International competition for leadership in this critical sector is fiercely intensifying. For instance, from 2001 to 2016, China’s share of total value added in the global semiconductor industry grew almost fourfold, from 8 to 31 percent and Taiwan’s share doubled, while America’s share fell from 28 to 22 percent, and Japan’s share fell by over two-thirds, from 30 to 8 percent. In 2016, China produced $120 billion in value added, compared with $83 billion for the United States. These developments underscore the high-stakes competition that the United States faces in this crucial area of strategic technologies, with supply chain security and resiliency a prime consideration.
Key Industry Dynamics
The most important trends impacting the U.S. semiconductor industry include restoring U.S. leadership at the cutting edge of semiconductor production and increasing domestic semiconductor production. Additional concerns include foreign barriers to market access, Chinese government efforts to pump money into inferior competitors regardless of market performance, supply chain disruption, shortfalls in human capital, insufficient public investment in pre-competitive research and development, and gaps in resiliency for advanced manufacturing, particularly for defense applications. These dynamics are critical for national security because secure access to leading-edge semiconductors will drive new technologies in defense applications, including faster networks, cloud computing, unmanned systems, cyber security, and AI applications — all components of U.S. future defense planning.
In 2019, U.S.-headquartered enterprises’ market share of this $470 billion industry stood at 47 percent, according to the Semiconductor Industry Association’s annual assessment. Yet making semiconductors is complex and expensive. The semiconductor industry is among the most capital intensive in the world. A new foundry can cost upwards of $15 billion to $20 billion, and require extensive manufacturing know-how and robust infrastructure to operate. Contemporary back-end facilities for assembly, packaging, and testing can run to $5 billion to $7 billion. In addition, firms invest a significant portion of their revenue on research and development. This permits them to stay ahead of the competition by developing and iterating technologies in a global pipeline, introducing new products every 18 to 24 months. In 2019 alone, for example, Intel invested over $29 billion in capital expenditure and research and development. Overall, the industry is America’s second-most capital intensive, beyond only alternative energy.
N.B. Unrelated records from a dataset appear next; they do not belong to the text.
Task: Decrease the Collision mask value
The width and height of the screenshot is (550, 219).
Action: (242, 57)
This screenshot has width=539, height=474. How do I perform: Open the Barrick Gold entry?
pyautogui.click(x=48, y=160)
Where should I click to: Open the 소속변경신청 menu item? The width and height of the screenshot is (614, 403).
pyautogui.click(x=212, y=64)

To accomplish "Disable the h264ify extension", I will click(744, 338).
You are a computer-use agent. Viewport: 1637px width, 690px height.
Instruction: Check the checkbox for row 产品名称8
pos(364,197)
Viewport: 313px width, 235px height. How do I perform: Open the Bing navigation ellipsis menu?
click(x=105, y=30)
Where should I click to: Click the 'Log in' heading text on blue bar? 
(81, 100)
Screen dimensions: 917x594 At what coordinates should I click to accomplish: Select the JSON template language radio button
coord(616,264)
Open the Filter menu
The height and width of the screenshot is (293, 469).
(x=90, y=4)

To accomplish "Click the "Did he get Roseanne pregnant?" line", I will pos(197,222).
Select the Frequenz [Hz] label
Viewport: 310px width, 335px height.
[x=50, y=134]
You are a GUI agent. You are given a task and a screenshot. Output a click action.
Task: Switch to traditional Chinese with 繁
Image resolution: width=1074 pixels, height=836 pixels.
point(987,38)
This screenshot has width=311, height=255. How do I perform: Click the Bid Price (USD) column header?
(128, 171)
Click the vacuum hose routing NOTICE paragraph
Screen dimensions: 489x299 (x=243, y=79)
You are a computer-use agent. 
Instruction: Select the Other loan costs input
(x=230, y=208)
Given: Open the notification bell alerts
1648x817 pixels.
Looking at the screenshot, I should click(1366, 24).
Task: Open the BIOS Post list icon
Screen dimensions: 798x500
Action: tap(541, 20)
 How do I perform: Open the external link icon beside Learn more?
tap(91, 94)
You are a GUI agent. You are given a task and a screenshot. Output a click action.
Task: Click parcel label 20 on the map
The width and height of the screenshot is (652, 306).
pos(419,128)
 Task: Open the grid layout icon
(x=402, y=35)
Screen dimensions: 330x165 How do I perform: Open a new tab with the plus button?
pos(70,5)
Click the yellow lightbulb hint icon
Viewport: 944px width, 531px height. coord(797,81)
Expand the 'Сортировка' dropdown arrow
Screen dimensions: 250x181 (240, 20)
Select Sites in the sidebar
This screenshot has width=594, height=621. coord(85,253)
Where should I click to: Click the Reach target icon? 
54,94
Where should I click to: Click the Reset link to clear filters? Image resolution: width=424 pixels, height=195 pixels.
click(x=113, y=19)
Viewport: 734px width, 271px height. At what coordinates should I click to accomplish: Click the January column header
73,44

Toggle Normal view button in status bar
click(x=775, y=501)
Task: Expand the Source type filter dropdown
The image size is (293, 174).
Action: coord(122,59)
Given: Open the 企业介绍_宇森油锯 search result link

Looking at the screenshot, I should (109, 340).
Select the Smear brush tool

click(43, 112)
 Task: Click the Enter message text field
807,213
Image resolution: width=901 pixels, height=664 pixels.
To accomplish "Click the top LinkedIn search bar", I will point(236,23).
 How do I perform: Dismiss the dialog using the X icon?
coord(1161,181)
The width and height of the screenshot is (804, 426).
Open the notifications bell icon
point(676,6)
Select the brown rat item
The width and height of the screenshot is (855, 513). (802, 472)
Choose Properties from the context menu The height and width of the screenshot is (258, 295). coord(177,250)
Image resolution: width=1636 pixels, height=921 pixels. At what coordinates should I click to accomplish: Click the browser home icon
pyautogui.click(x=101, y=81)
The production process is truly global, with some advanced semiconductor products transiting over 25,000 miles before completion. The global semiconductor value chain is primarily centered in the United States and East Asia. On average, each of the major facets of the semiconductor production process (research and development, design, manufacturing, and outsourced packaging, assembly, and testing) has firms from about 25 countries directly involved and firms from 23 countries in supporting roles. Linkages between governments, between government and industry, and within industry itself all have essential roles in shaping these dynamics. Yet the geopolitical aspects of the industry have begun to take on significant importance, largely in response to China’s actions.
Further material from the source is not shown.